Let’s face it: traveling can be hard on the ego sometimes. You’re in a new setting, with new norms and rules and etiquettes, and it’s easy to feel like you’re out of place or messing up. As much as I am an advocate for doing your own thing, I noticed I felt really self-conscious when I first arrived in France. Actually, I still do sometimes, but I’m learning to feel more confident. Here are 3 things that I learned that have helped me feel less like an outsider in Marseille:

Eat your heart out.

France is known for its appreciation of fine cuisine, and long restaurant meals. But things that you might take for granted elsewhere just don’t cut it here. Substitutions, doggy bags and free refills are most often “pas possible”. So be sure to clean your plate and sip your drink slowly! I have also noticed a resistance to ordering items that are not on a standard French menu, like plain hot water or drip coffee or extra milk on the side. And forget about ordering coffee before or with your meal – it’s served at the end, no matter what.

Jump around.

Although there are two lanes of traffic in most parts of town, Marseille lacks parking – and order – so the right-hand lane is often used as a permanent parking spot, scooter and motorcycle speedway, drop-off/pick-up area, and emergency lane all at once. Sometimes, the sidewalk is taken up by parked cars, too. And the streets are already narrow. So where’s a girl to stroll? (France is, after all, the country that invented the art of wandering aimlessly, or flâner). Take a cue from the locals, and have confidence in walking anywhere you want. Sidewalk, road, gutter – it’s all up for grabs, and aggressive cars are accustomed to equally aggressive pedestrians. You’ll never be able to cross the road if you wait for the drivers to be polite. Just watch out for the dog poop, and you’re good to go.

Party all the time.

A typical French apéro...and this just starts the night.
A typical French apéro…and this just starts the night.

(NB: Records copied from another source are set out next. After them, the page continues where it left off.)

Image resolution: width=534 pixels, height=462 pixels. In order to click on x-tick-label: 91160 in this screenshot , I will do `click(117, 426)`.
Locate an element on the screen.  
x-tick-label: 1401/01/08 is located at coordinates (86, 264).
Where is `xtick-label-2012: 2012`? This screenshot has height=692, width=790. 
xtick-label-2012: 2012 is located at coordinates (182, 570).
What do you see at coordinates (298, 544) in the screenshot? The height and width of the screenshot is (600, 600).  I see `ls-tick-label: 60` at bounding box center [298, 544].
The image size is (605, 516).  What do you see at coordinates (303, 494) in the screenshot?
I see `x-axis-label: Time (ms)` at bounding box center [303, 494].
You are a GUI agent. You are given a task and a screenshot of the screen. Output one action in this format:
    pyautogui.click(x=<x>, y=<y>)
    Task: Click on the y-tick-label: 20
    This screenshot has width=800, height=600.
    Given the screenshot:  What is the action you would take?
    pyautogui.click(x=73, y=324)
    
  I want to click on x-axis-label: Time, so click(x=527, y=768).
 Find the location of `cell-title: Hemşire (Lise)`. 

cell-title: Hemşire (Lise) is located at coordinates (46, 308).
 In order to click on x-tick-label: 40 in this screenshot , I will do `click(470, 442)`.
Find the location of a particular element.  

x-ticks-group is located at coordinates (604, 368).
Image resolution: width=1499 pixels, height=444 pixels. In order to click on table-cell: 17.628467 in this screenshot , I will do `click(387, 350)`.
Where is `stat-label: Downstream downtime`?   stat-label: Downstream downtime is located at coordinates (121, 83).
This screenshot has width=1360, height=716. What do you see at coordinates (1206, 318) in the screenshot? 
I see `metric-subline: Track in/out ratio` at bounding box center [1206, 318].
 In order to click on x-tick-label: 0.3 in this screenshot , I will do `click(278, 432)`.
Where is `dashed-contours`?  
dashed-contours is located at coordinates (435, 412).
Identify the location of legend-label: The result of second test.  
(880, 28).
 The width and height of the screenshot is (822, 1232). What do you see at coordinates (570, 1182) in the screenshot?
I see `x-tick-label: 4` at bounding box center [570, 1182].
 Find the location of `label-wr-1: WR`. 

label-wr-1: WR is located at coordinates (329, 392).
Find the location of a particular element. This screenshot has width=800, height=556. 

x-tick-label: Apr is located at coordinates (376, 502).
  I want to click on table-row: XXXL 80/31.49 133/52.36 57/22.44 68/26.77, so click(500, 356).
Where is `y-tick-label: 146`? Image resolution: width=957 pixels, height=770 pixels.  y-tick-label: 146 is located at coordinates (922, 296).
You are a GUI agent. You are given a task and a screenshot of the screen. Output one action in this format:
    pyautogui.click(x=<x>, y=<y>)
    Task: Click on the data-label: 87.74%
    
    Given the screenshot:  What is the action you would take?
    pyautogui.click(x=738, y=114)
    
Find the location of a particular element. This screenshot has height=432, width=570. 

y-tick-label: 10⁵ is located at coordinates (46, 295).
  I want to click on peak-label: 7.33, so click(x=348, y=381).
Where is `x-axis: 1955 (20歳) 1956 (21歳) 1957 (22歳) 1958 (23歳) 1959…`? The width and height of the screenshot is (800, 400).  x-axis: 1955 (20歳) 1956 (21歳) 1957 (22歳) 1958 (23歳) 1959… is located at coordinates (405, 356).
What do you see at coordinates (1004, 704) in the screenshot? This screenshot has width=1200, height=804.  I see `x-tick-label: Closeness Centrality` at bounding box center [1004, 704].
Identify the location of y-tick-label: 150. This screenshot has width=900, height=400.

The epic late-night parties I dreamed of in college turn out to be a weekly occurrence for many Frenchmen. It isn’t unusual to make a dinner reservation for nine at night, to go out around midnight or one, and to come home around three or four. I’ve come to rely on a strong coffee (and, if possible, a nap) before dinner to make it through the night in one piece. The south of France is also incredibly smitten with the apéro, short for apéritif, the classic after-work cocktail that actually takes place anytime between late afternoon and just before dinner. What should you order? In Marseille, you can’t go wrong with a glass of rosé, a pastis or a beer. I’ve also discovered variations on beer, such as bière pêche (peach beer), tango (beer with grenadine), monaco (beer with lemonade and grenadine), panaché (beer with lemonade), which (I think) are usually for children, but I order them anyway because they taste so good.

With these basics under my belt, I am finding my feet in French everyday life. Do you have any tips on everyday life abroad?